Let’s start by understanding the scale of the problems facing us. In my New Year blog, I suggested four new ‘giants’:
- Inequality. One million people in Scotland live in poverty, including 230,000 children and 140,000 pensioners. Poverty is not just a condition, it is a matter of life and death. Healthy life expectancy can vary by as much as 20 years between the most and least deprived areas of our country.
- Climate change. The latest UN report says we have twelve years to simply limit a climate change catastrophe, by keeping the increase in global warming below 1.5C. Our health, the economy, our diverse fauna and flora, as well as wildlife, are all at risk.
- Disempowerment. The UK is over-centralised and too many powers stop at Holyrood while others are taken from local government. Economic power continues to be grabbed by big corporations, mostly unchecked by regulation or industrial democracy.
- Broken society. Too much emphasis is placed on economic performance and too little on the impact on human beings and the communities of place and interest they live in. Automation at work is used to exploit the workforce rather than liberate them. Isolation, intolerance and our consumer culture are contributing to a broken society, where we patch and mend the mental health consequences, rather than tackle the root causes.
I have been working on the Scottish Labour Party’s policy development process for the 2021 manifesto. The first stage consultation paper highlights a large number of challenges and invites members and stakeholders to suggest ideas that will develop Labour’s vision of real change.
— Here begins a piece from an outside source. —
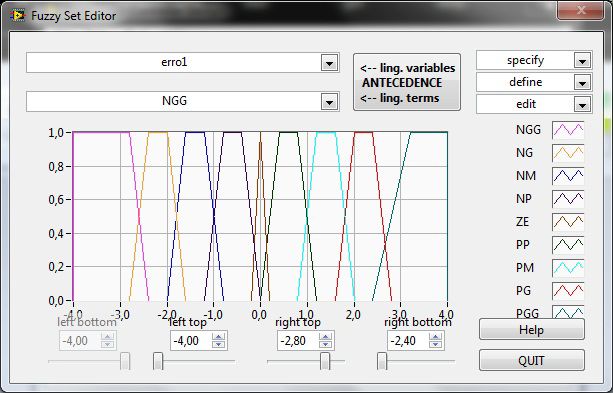Open the erro1 linguistic variable dropdown

330,63
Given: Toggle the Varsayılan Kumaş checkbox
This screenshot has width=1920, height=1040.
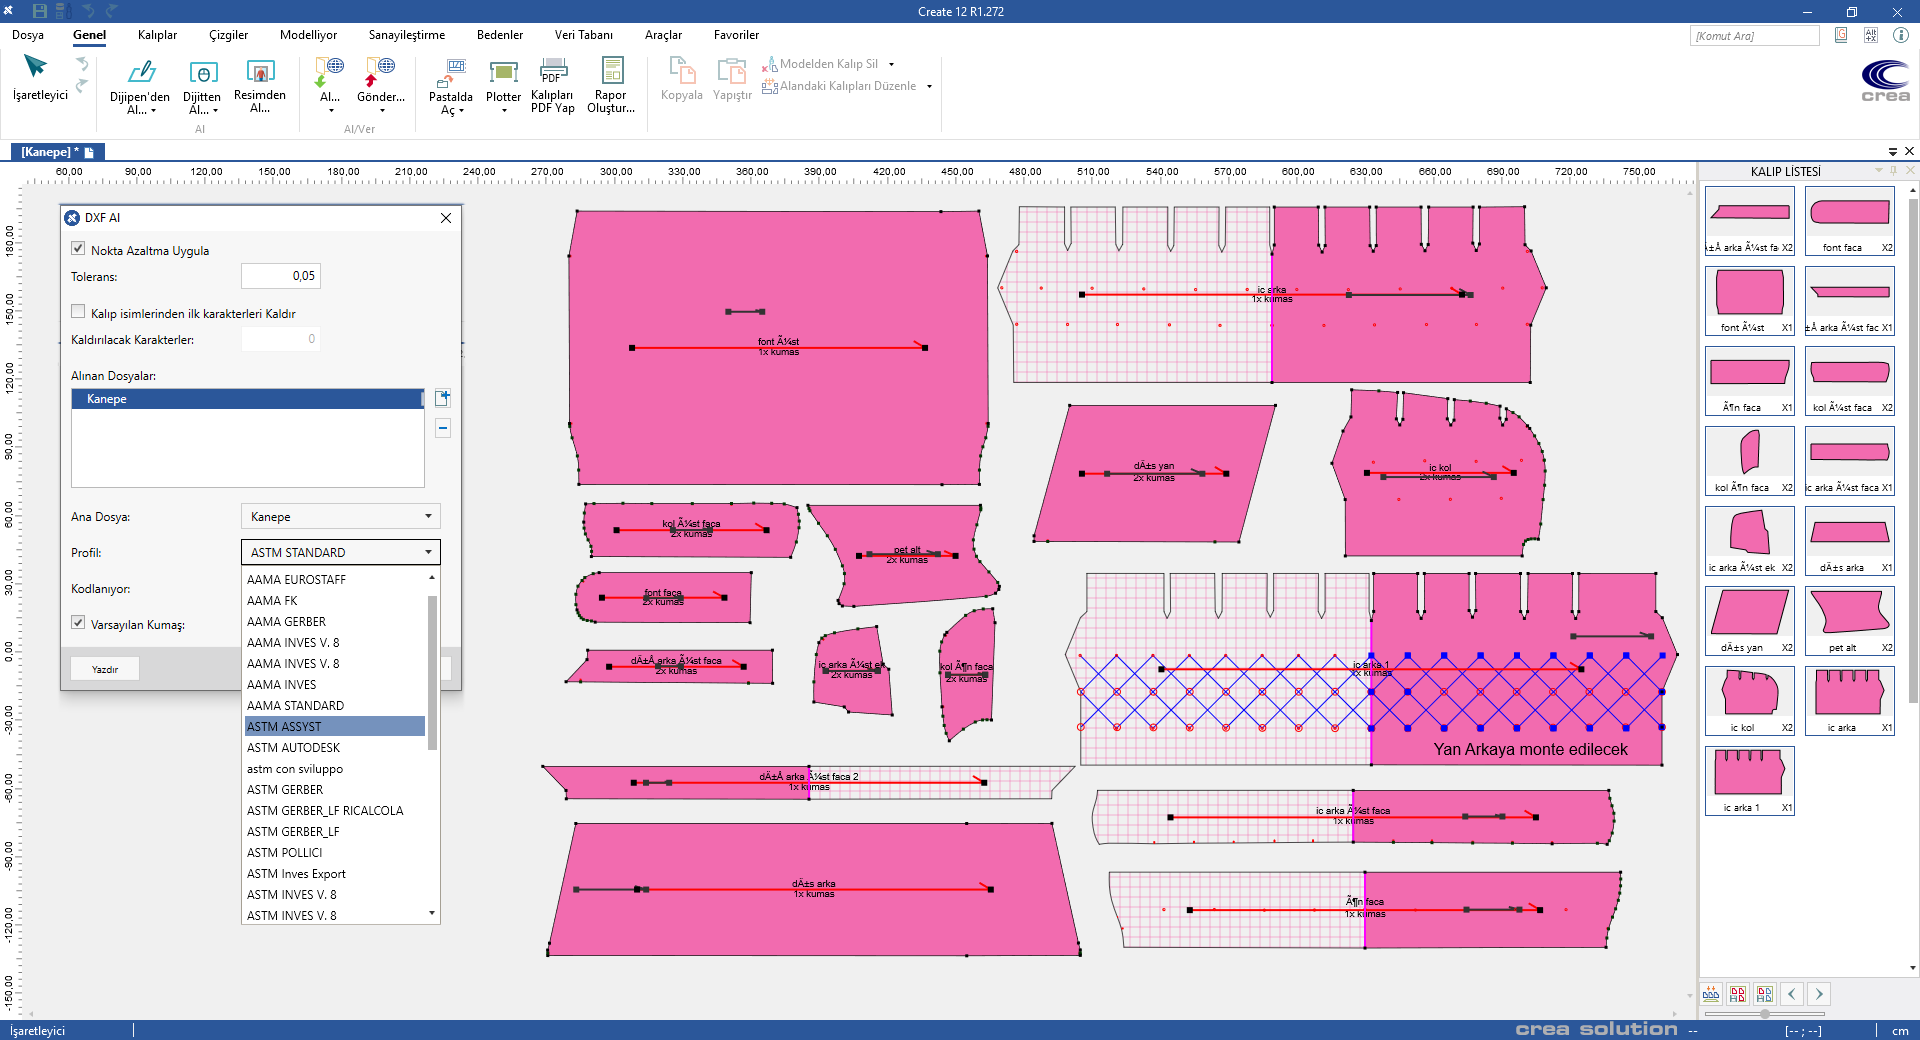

I would argue that while Scotland has adopted some progressive policies, certainly compared with the UK government, they have all too often focused on process rather than radical action. This is the ‘safe' middle ground that the US Congresswoman Alexandria Ocasio-Cortez recently challenged. She said:
“Moderate is not a stance. It’s just an attitude towards life of, like, ‘meh.’ We’ve become so cynical, that we view … cynicism as an intellectually superior attitude, and we view ambition as youthful naivety when ... the greatest things we have ever accomplished as a society have been ambitious acts of vision. The ‘meh’ is worshipped now. For what?”
There is nothing ‘moderate' about the vast inequalities in Scotland, homeless people on our streets, the growing mental health crisis, climate change or the uncontrolled power of global corporations. The establishment tells us to be pragmatic and stick to incrementalism - when what is needed is systemic change.
Let’s take just three very recent examples of proposals for radical change.
It has taken today’s children to demand that my generation takes climate change seriously. As Phil McDuff argues, climate change is the result of our economic and industrial system – we need to re-evaluate our relationship to ownership, work and capital fundamentally.
I wouldn’t normally regard the Scottish Land Commission as a body ready to consider radical solutions. However, today’s report says that most of the disadvantages of Scotland's current pattern of land ownership are related to a concentration of decision-making power. It noted that in some parts, that hampered economic development and caused serious and long-term harm to communities and there was an "urgent need" for mechanisms to protect fragile communities from the "irresponsible exercise of power".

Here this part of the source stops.